Attorney General Eric Holder has just announced an end-run around Congress and given the far left one of its priority action-items, announcing he will not prosecute drug crimes unconnected to gangs or violence. Ironically, he invoked the conservative principle of federalism to do it.
Congress has enacted stiff penalties for various drug crimes, carrying mandatory minimum sentences. According to a leaked copy of his speech today at the American Bar Association (which is a solidly-liberal lawyers’ organization, not any sort of official body for the legal profession), Holder will announce that he is instructing his 94 U.S. attorneys across the nation not to prosecute certain federal drug offenses unless the criminal suspect is linked to committing acts of violence or part of a criminal gang.
Every prosecutor has prosecutorial discretion.

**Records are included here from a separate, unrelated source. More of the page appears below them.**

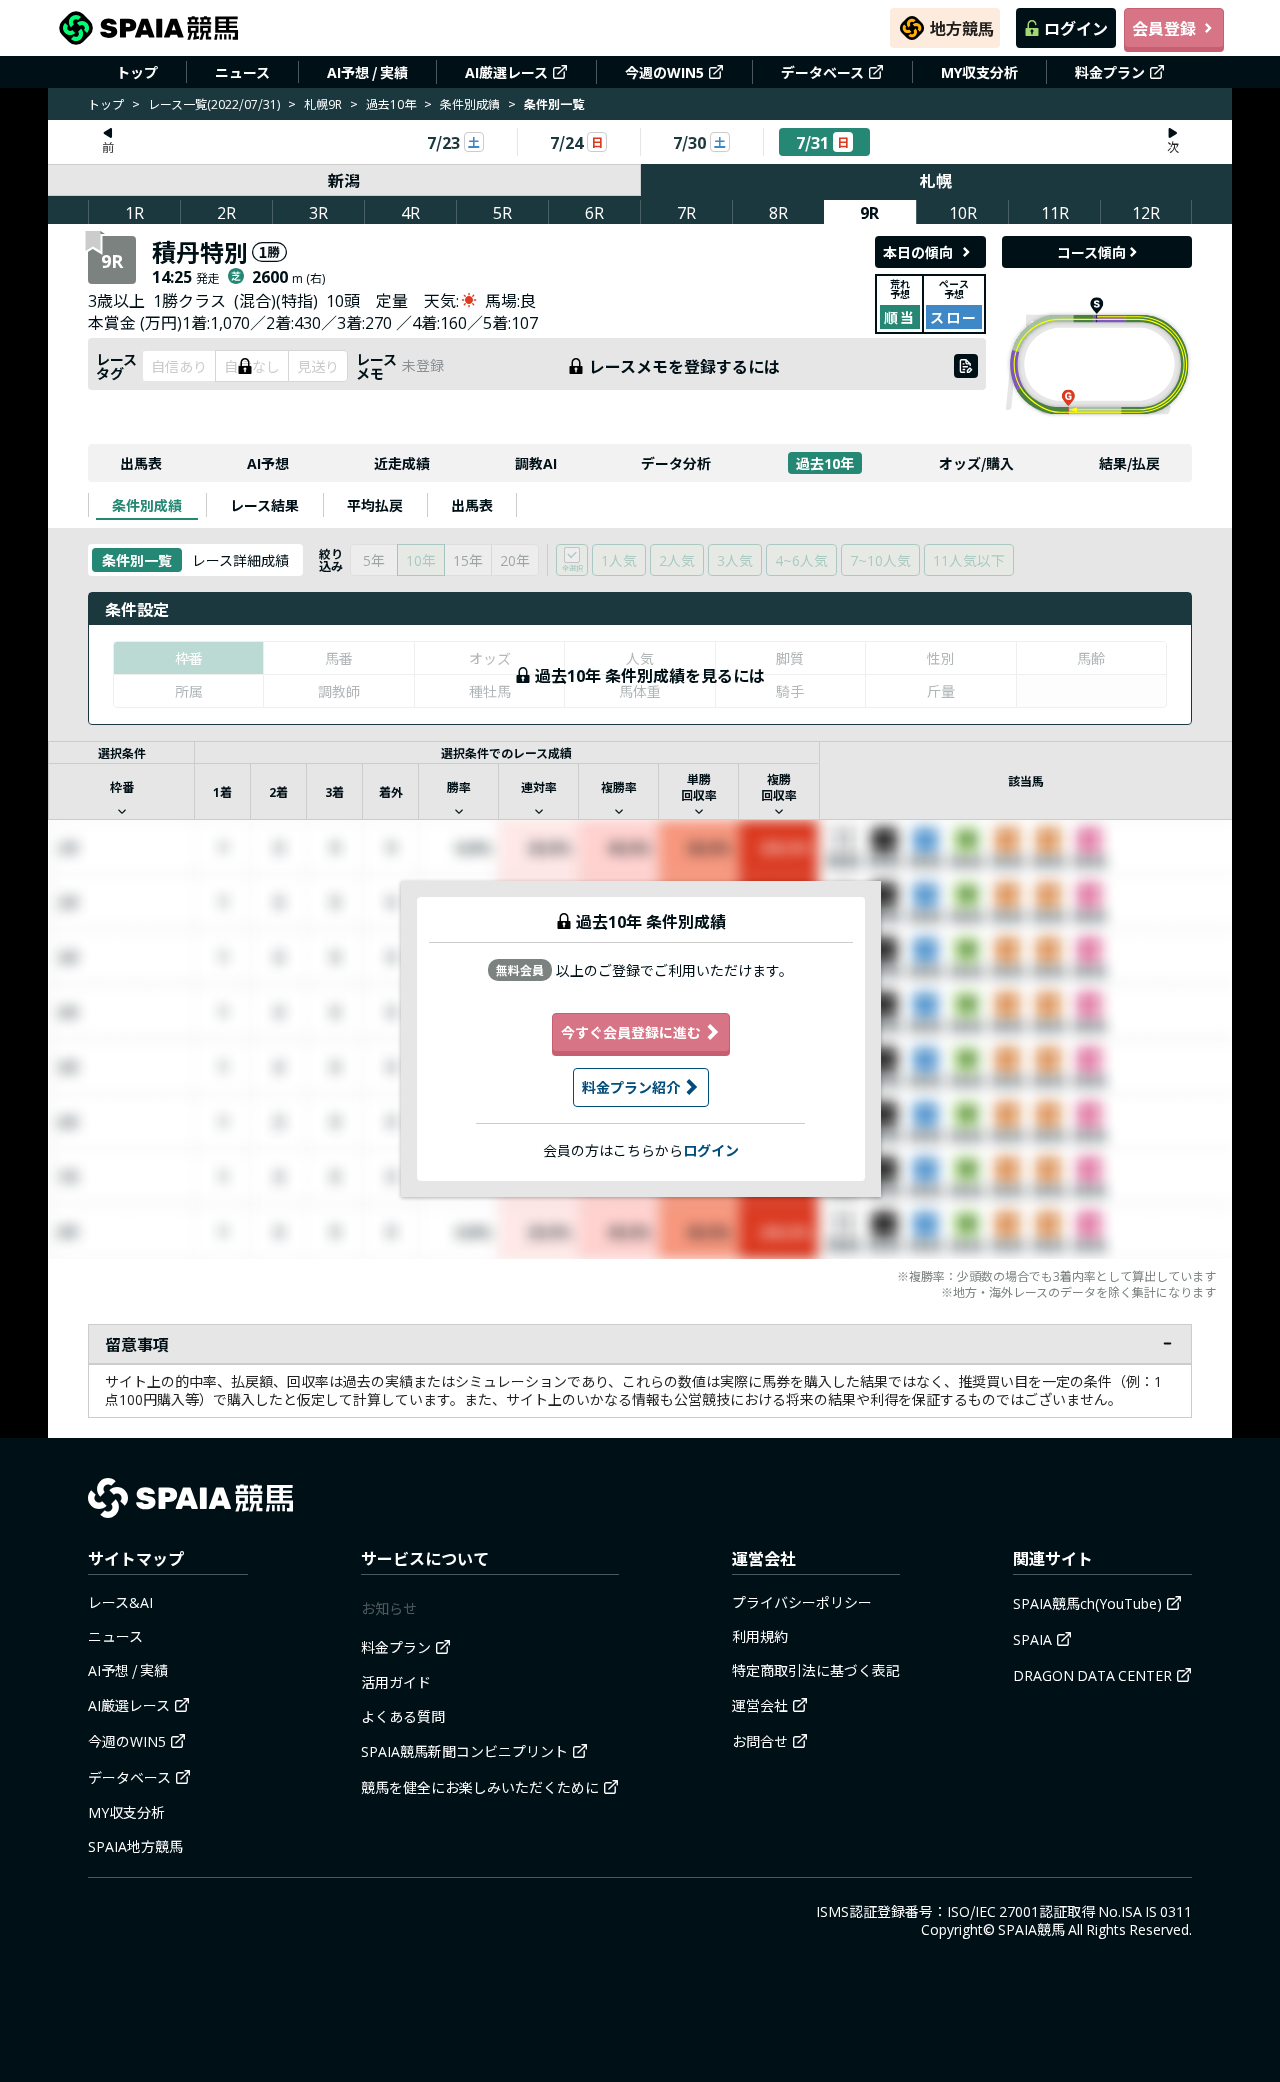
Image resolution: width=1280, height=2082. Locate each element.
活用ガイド (396, 1682)
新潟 (344, 180)
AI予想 (268, 463)
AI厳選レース (506, 72)
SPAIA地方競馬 (135, 1846)
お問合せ (760, 1741)
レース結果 (264, 505)
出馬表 (141, 463)
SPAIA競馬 (1031, 1929)
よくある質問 (403, 1716)
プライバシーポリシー (802, 1602)
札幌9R (323, 103)
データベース (822, 72)
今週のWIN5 (664, 72)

There are always more crimes committed in your jurisdiction than you have the time or manpower to pursue, so each prosecutor decides which cases take priority. Holder is invoking prosecutorial discretion to justify his actions.
There are some drug-related issues many policymakers consider unjust which implicate race. The best example of this is the harsher penalties for crack cocaine as opposed to powder cocaine. The rationale for harsher penalties for crack is that crack supposedly has worse effects on people and thus is more harmful to society.
But doctors we consulted said that any such differences are not so significant to justify different sentencing schemes. The reality is that powder cocain is a rich-man drug, and crack is a poor-man drug. They’re the same drug, so many on the right agree with the left that they should carry the same sentencing penalties.
But such an instance is the rare exception. Much of the opposition to tough drug laws is driven by either a rejection of traditional morality (saying people should be able to do whatever makes them feel good) or racial politics arguing that all sorts of drug laws are just forms of racism masquerading as law enforcement. It’s long been a priority of the far left to legalize drugs.
All that said, Holder is absolutely correct that law enforcement is primarily a state issue under the U.S. Constitution. Only states (and their local subdivisions, like cities and counties) have police power: general jurisdiction to make laws concerning (1) public safety, (2) public health, (3) personal morality and responsibility, and (4) good social order.
The federal government has no police power in the Constitution, so the sovereign states have most of the power to make criminal laws. Congress justifies many such laws under the Commerce Clause under a far-left and expansive reading of that clause to authorize the invasion of the federal government into countless areas of people’s lives, such as Obamacare.
Holder invokes this federalism principle in this speech, saying, “Some issues are best handled at the state or local level.” The irony here is that Holder is usually a zealous foe of federalism.
When it comes to voting rights, Obamacare, labor laws, guns, and countless other issues, Holder fights one lawsuit after another making the case that the federal government should be a supreme, all-powerful government.
A great federalist case can be made that the federal government should have a strictly limited role in fighting drugs, such as outlawing importing drugs into the country or controlling it when it crosses state lines. And a separation-of-powers argument can be made that federal judges should have more discretion in imposing sentences, rather than Congress declaring minimum punishments. But only Congress can do those things by passing new federal statutes.
So under these circumstances, it looks like yet another instance of lawlessness; President Obama and Attorney General Holder don’t like the federal laws on the books and cannot get Congress to change them, so they’ll just do whatever they want, even though it violates their oaths of office to faithfully execute the laws of the United States.